Judges Nguyen, Thomas and Murguia aren't happy with not explaining why the case comes out the way it does.  The facts, the legal principles, etc.  So they begin their separate concurrence by saying: 

"I write separately because I strongly disagree with the majority’s refusal to explain its decision, particularly in the face of a vigorous dissent. No settlement is on the books. The State of California now agrees with Ellis’s interpretation of the law but does not agree to grant him the new trial he seeks. The parties have asked us, and we are obligated, to decide whether Ellis received the effective assistance of counsel guaranteed by the Sixth Amendment. To do so without a reasoned analysis in a case like this is a disservice to the parties, the victims’ families, and the public."

That tells you something about them.  At least in this particular context.

Judges Watford, Hawkins, Wardlaw, Hurwitz, and Owens also join a separate concurrence.  But theirs is very brief one.  They just want to deal with the dissent's legal contention, which argues that the confession of error shouldn't matter.  So their concurrence states, in full:

"I write separately to respond to the dissent’s contention that the court’s order granting relief is forbidden by 28 U.S.C. § 2254(d). That provision applies only when a claim has been “adjudicated on the merits” in state court. Id. It does not apply here because the claim on which the court grants relief was never adjudicated on the merits in state court.

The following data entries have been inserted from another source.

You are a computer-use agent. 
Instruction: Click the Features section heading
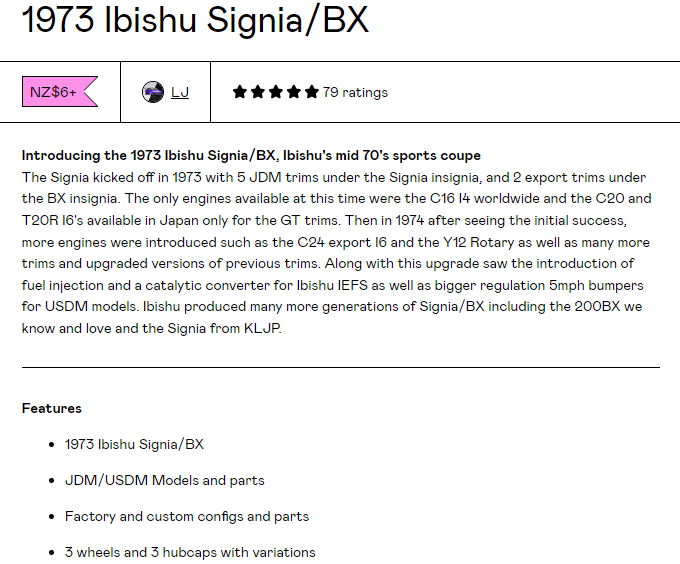(52, 408)
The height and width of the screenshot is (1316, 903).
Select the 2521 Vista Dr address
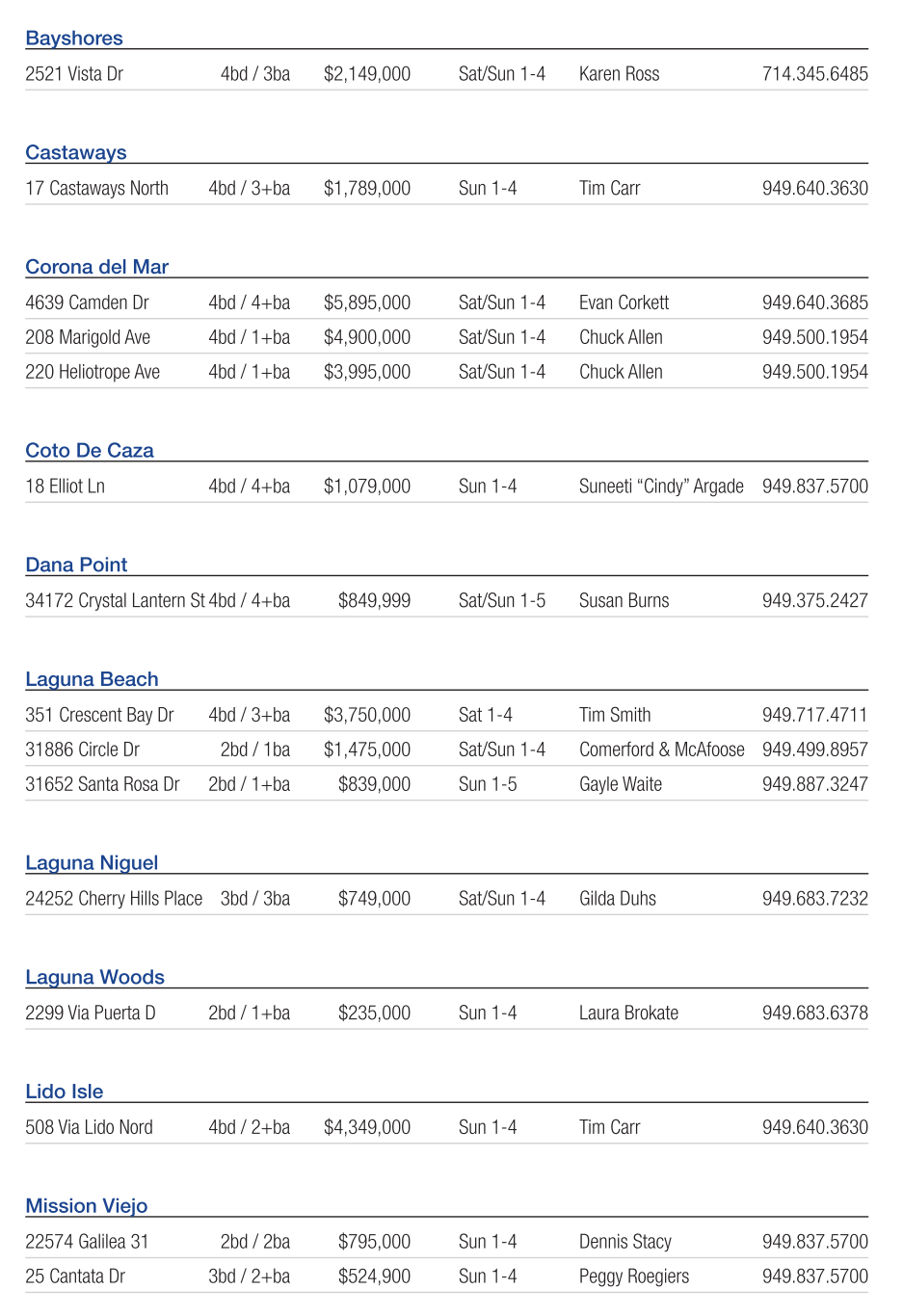click(x=74, y=74)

As the district court correctly determined, Ezzard Ellis raised three distinct ineffective assistance of counsel claims in his federal habeas corpus petition: one based on Strickland v. Washington, 466 U.S. 668 (1984); another based on Cuyler v. Sullivan, 446 U.S. 335 (1980); and a third based on United States v. Cronic, 466 U.S. 648 (1984). Ellis never raised his Cronic claim in state court, and thus the state courts never adjudicated that claim on the merits. While Ellis’ failure to raise his Cronic claim in state court would ordinarily render the claim unexhausted, the State has waived the exhaustion requirement here, as it is permitted to do. See 28 U.S.C. § 2254(b)(3). As a result, § 2254(d) poses no barrier to the court’s granting relief on Ellis’ Cronic claim."

So that legally-focused concurrence tells you something about them.  Again, at least in this context.

Judge Callahan dissents.  She insists that the habeas petition should remain dismissed even though the state has waived the exhaustion claim and confessed error.  Her dissent is 18 single-spaced pages long, and no one else on the panel joins it.  Her dissent concludes with the following:

"The abhorrently racist statements of Ames, as evidenced by the record, makes this a difficult case. Ames was an offensive and abusive human being, even by the accounts of those who knew him best. To any extent that Ames’ racism rendered his representation of Ellis at trial prejudicially deficient, we certainly have an obligation under the Sixth Amendment to correct it. But where, as here, a habeas petitioner fails to show that his trial counsel’s racist beliefs adversely affected his performance at trial, as required under Sullivan—much less that it created a reasonable probability of a different result, as required under Strickland—we are bound under AEDPA and the Sixth Amendment to deny Ellis’ request for habeas relief."

That tells you something about her.

That leaves the rest of the panel.  Which consists entirely of Judges Bybee and Milan Smith.  They simply join the per curiam opinion, and don't otherwise explain their result.  Which, again, tells you something about them, at least (again) in this context.

So it's an interesting en banc opinion that gives a fair piece of insight into many of the individual participants in the process.